Lab 09: Attention Backend Comparison Reading
Annotated code reading lab. Running code is optional.
Attention Backend Comparison Reading
This lab maps directly to the handbook section. Read the related handbook section first, then use the lab page and starter file to connect the concept to concrete variables, shapes, APIs, and interview-ready explanations.
Attention Backend Comparison Reading
Compare math-level attention with kernel/runtime choices: SDPA, FlashAttention and PagedAttention.
Mechanism to keep in mind
- `math` names the formula.
- `kernel` names how the formula is executed.
- `runtime` names serving-time cache/request management.
Starter preview
Excerpt from code/lab-09-attention-backend-comparison/attention_backends.md. The linked starter file is the source of truth.
A Transformer block turns token ids into vectors, mixes context with attention, applies per-token nonlinear transformations, and uses residual and normalization layers to keep deep training stable.What each block is doing
- Setup / contract
- `math` names the formula.
- Main transition
- `kernel` names how the formula is executed.
- Interview hook
- `runtime` names serving-time cache/request management.
Reading checkpoints
- FlashAttention is exact attention with lower HBM traffic for supported layouts/backends.
- SDPA is an API that may choose different kernels.
- Transformers attention backend option names and defaults are version-sensitive and model-specific.
- PagedAttention is about KV cache blocks in serving.
What this lab prevents
- Do not call FlashAttention an approximation.

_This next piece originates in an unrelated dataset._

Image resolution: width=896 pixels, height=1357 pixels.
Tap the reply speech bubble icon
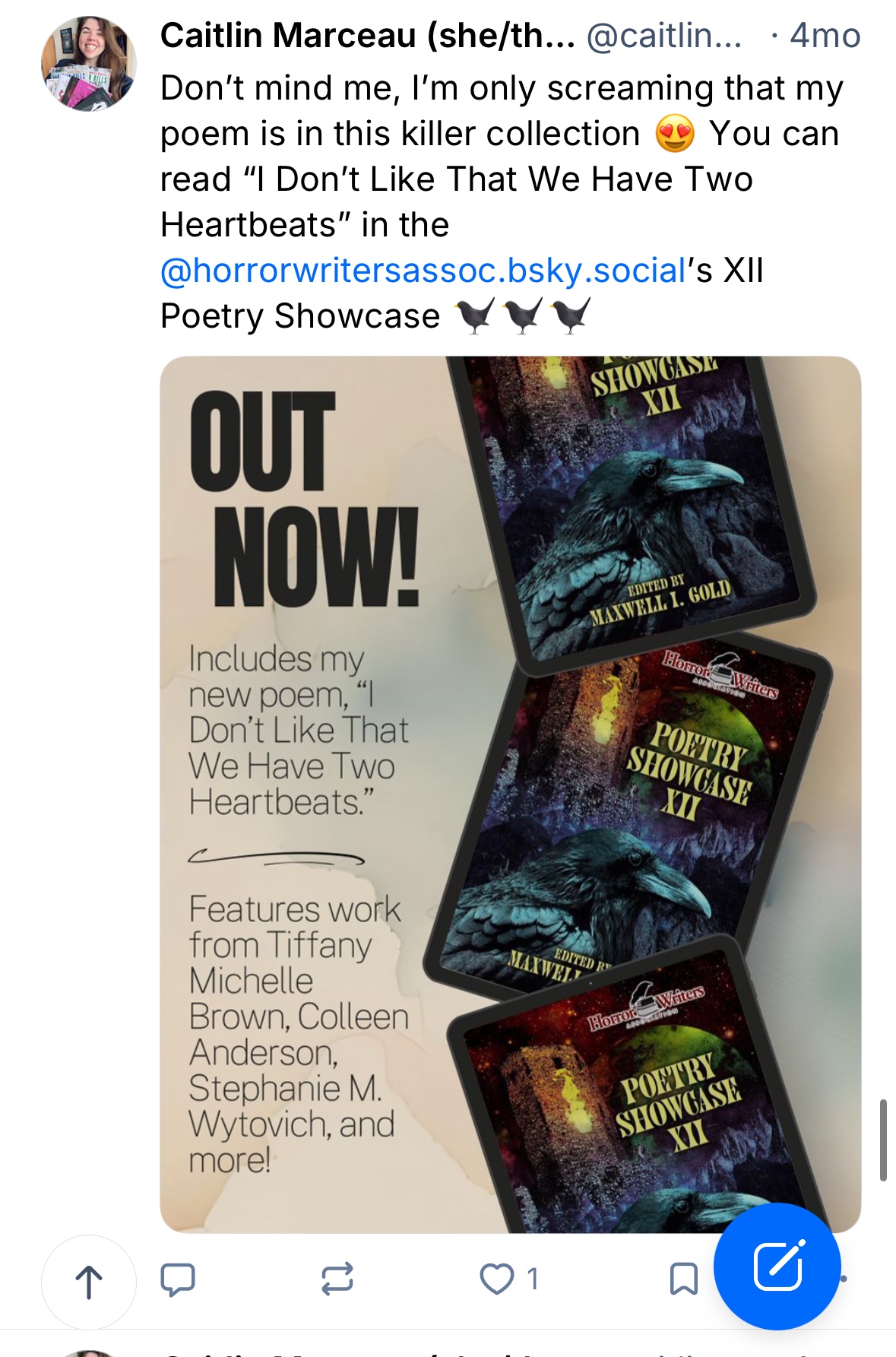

- Do not confuse kernel backend with serving scheduler.
How to say it out loud
Compare math-level attention with kernel/runtime choices: SDPA, FlashAttention and PagedAttention. Then explain the code by naming the state being transformed, the axis or shape that matters, and the tradeoff that would appear in a real system.
Additional intuition
- Use official docs and papers for API behavior and factual claims; use blogs only to improve the mental picture.
- If support matrices, performance behavior or backend choices are version-sensitive, check current docs before repeating them.
- A strong interview answer names the state object, the shape or axis it changes, and the tradeoff it creates.